BEGIN Data provided

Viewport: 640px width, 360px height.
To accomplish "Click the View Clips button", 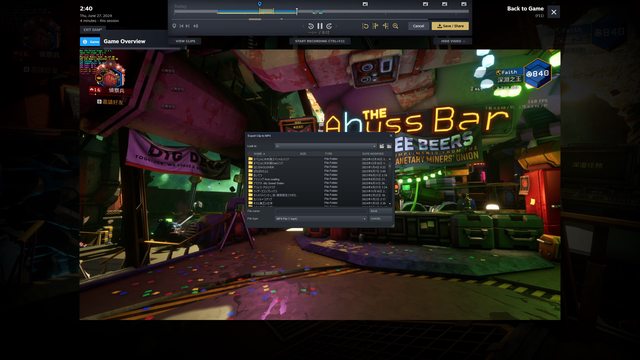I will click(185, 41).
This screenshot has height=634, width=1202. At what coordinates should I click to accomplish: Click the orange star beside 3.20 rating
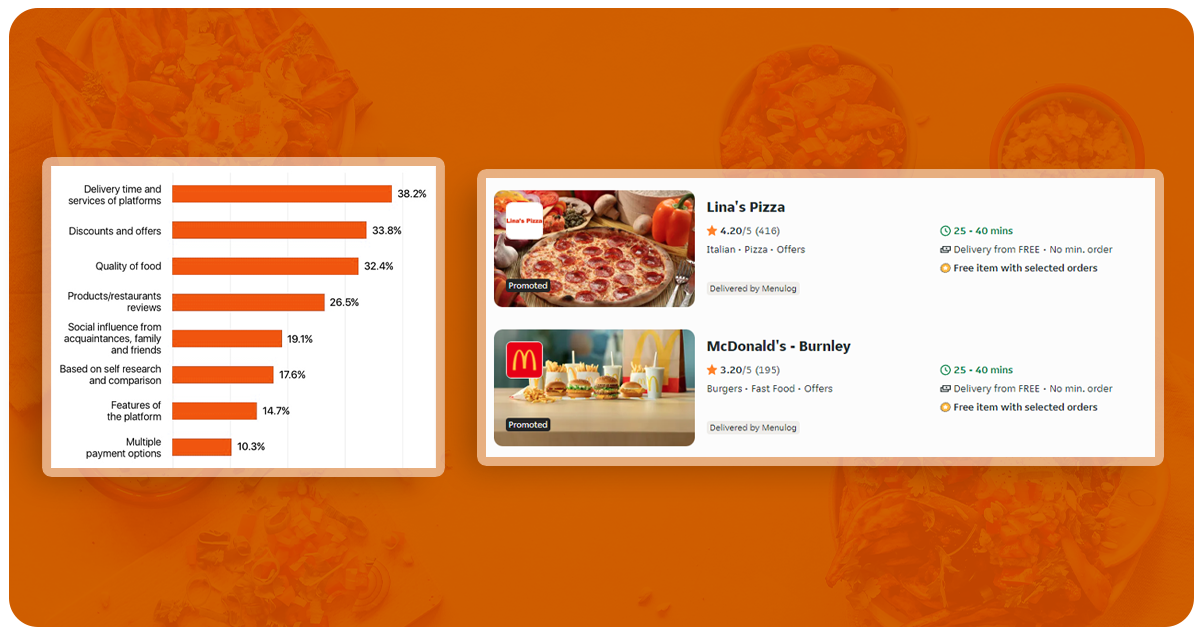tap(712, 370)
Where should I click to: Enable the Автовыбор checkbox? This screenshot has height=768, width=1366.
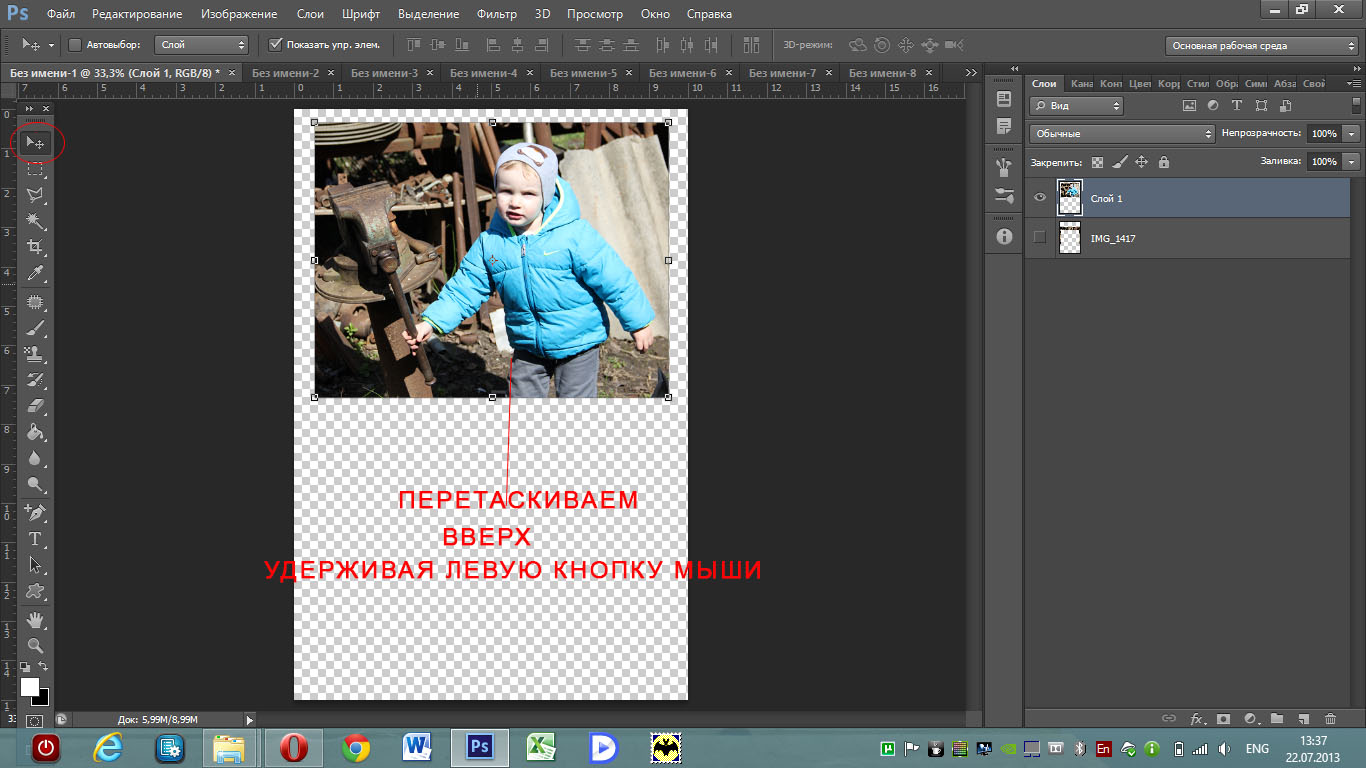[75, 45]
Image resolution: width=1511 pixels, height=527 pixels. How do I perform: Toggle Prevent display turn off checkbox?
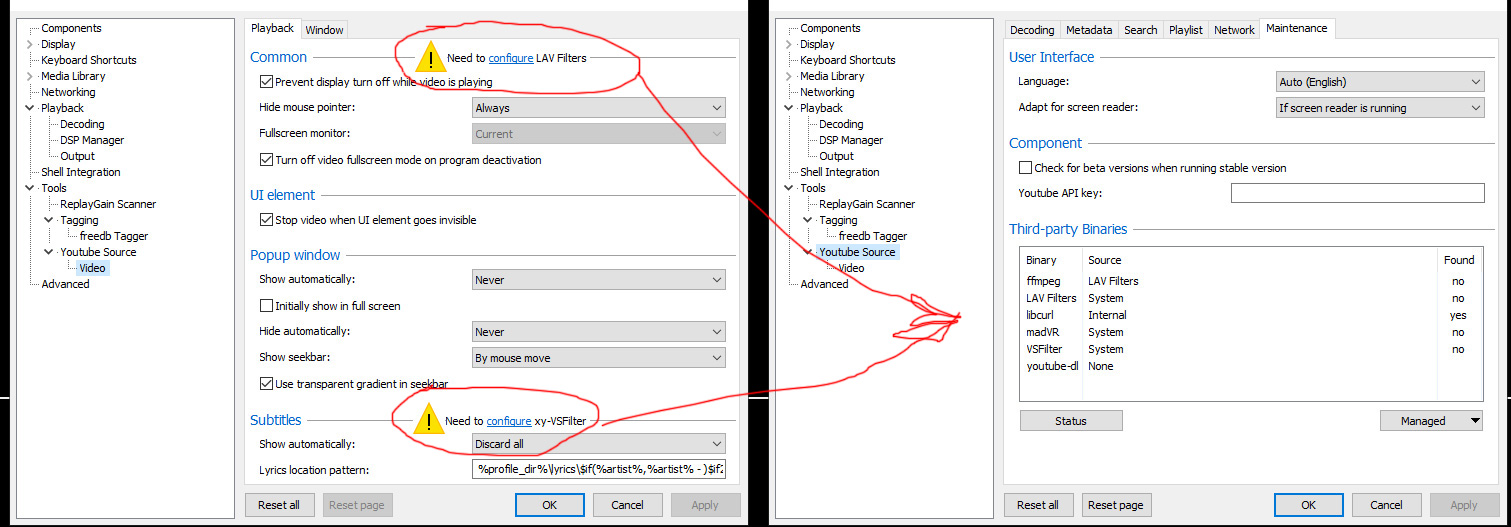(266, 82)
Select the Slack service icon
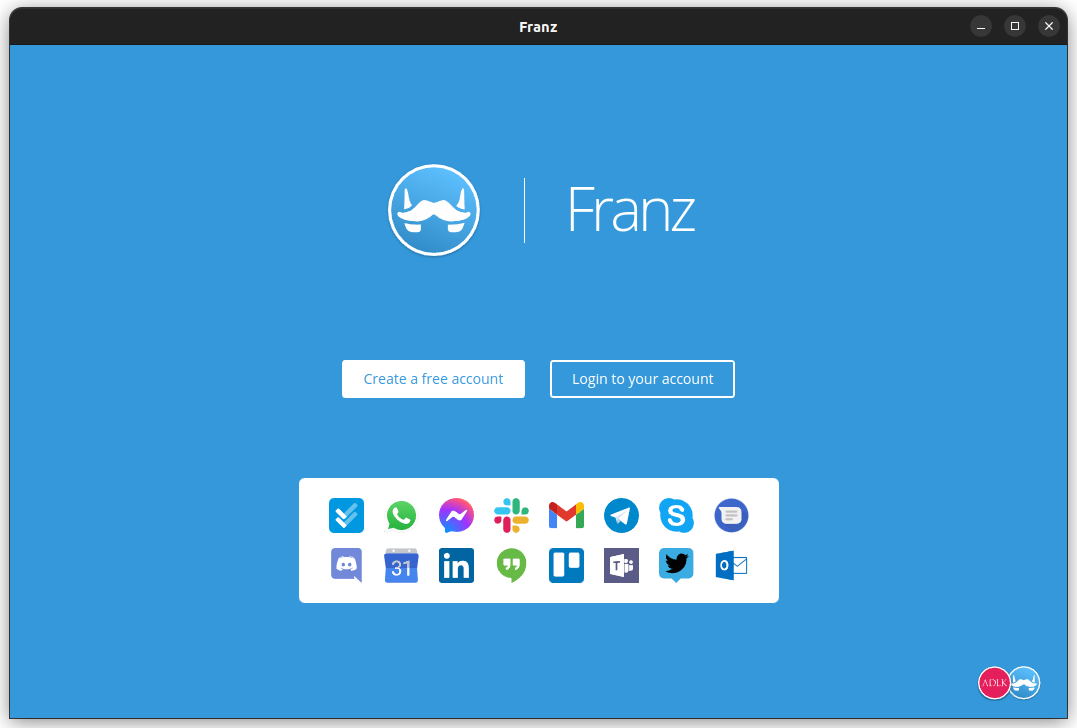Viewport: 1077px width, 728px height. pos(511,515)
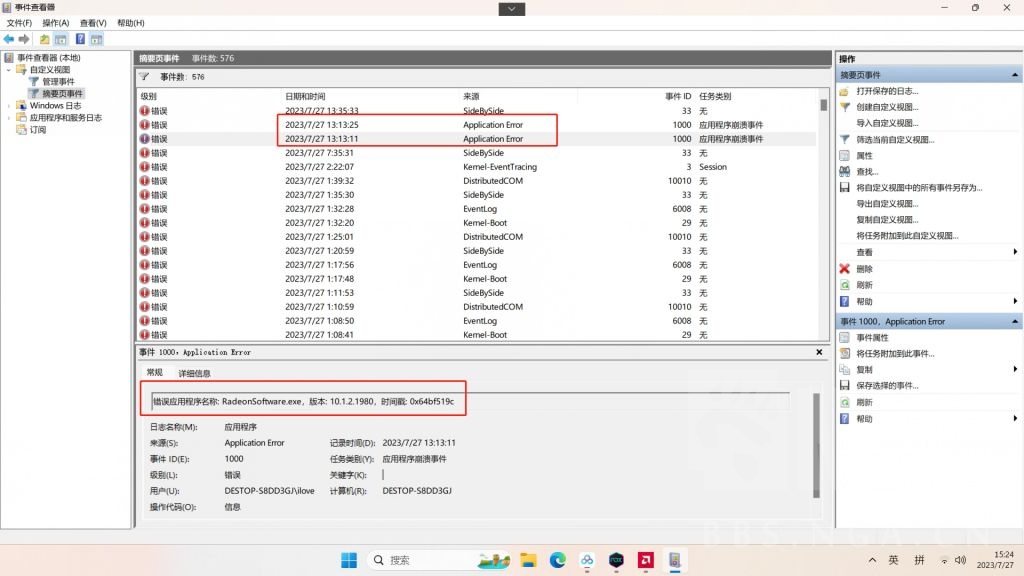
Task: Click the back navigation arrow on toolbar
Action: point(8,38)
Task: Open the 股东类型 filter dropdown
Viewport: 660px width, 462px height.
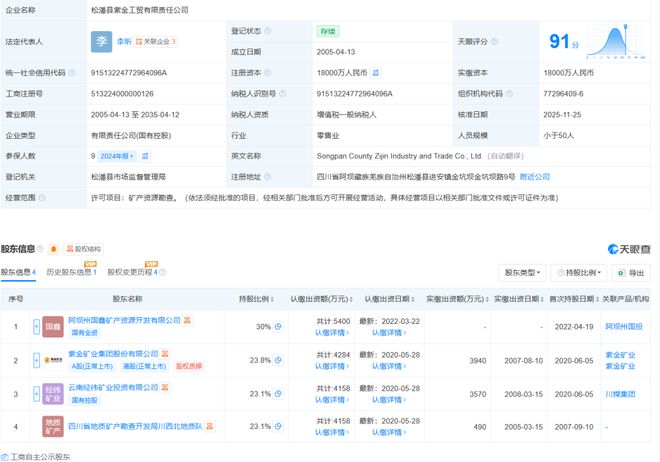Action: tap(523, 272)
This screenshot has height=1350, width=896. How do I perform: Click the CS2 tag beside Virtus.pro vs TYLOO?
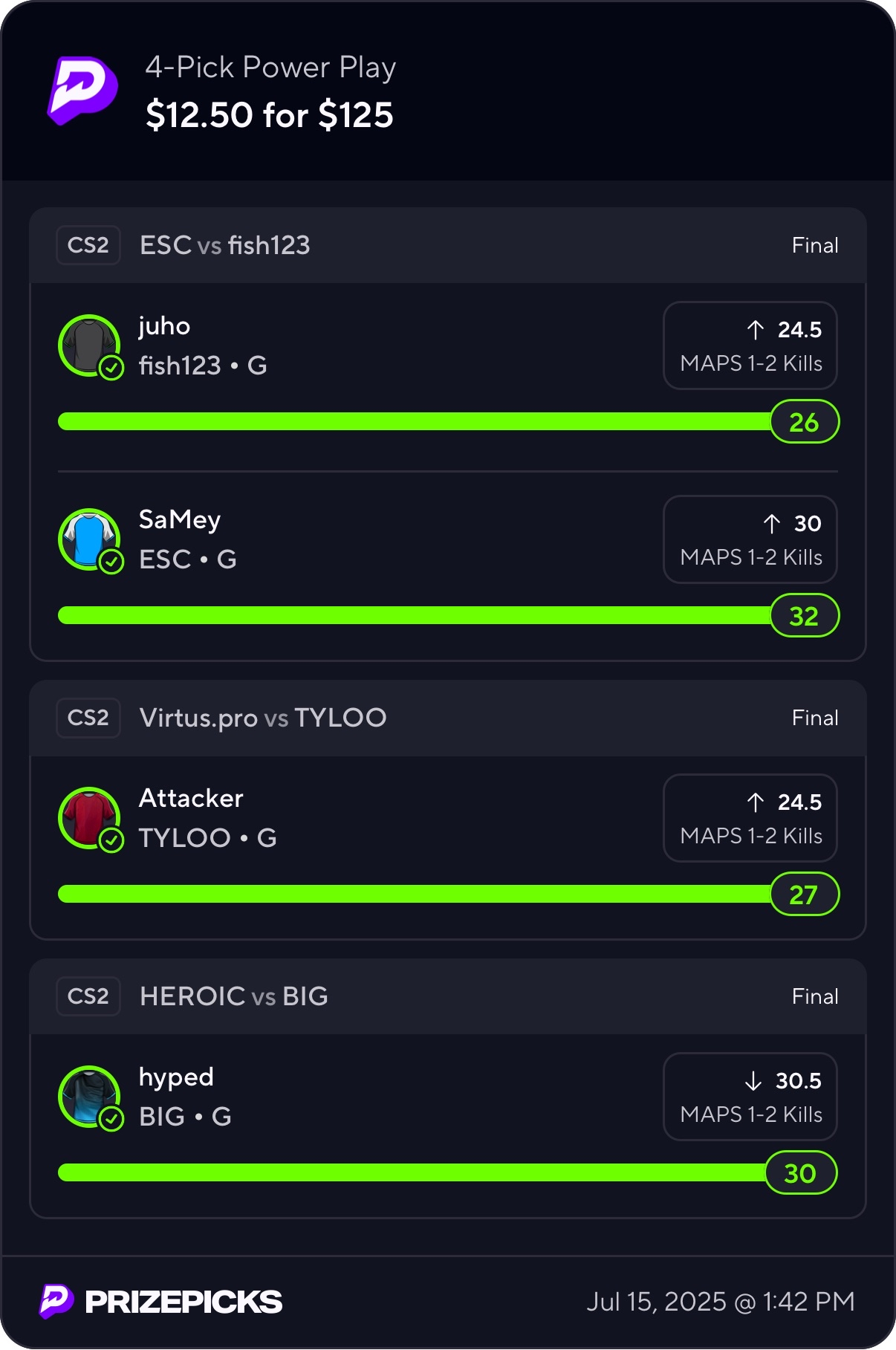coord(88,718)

END Data provided

- Work required -
Everything from the line containing "Task: Open the 股东类型 filter dropdown" through the last line of the entries is to be output exactly as written, minus any pictures.

- Output of the task -
Task: Open the 股东类型 filter dropdown
Viewport: 660px width, 462px height.
Action: tap(523, 272)
This screenshot has height=1350, width=896. How do I perform: Click the CS2 tag beside Virtus.pro vs TYLOO?
coord(88,718)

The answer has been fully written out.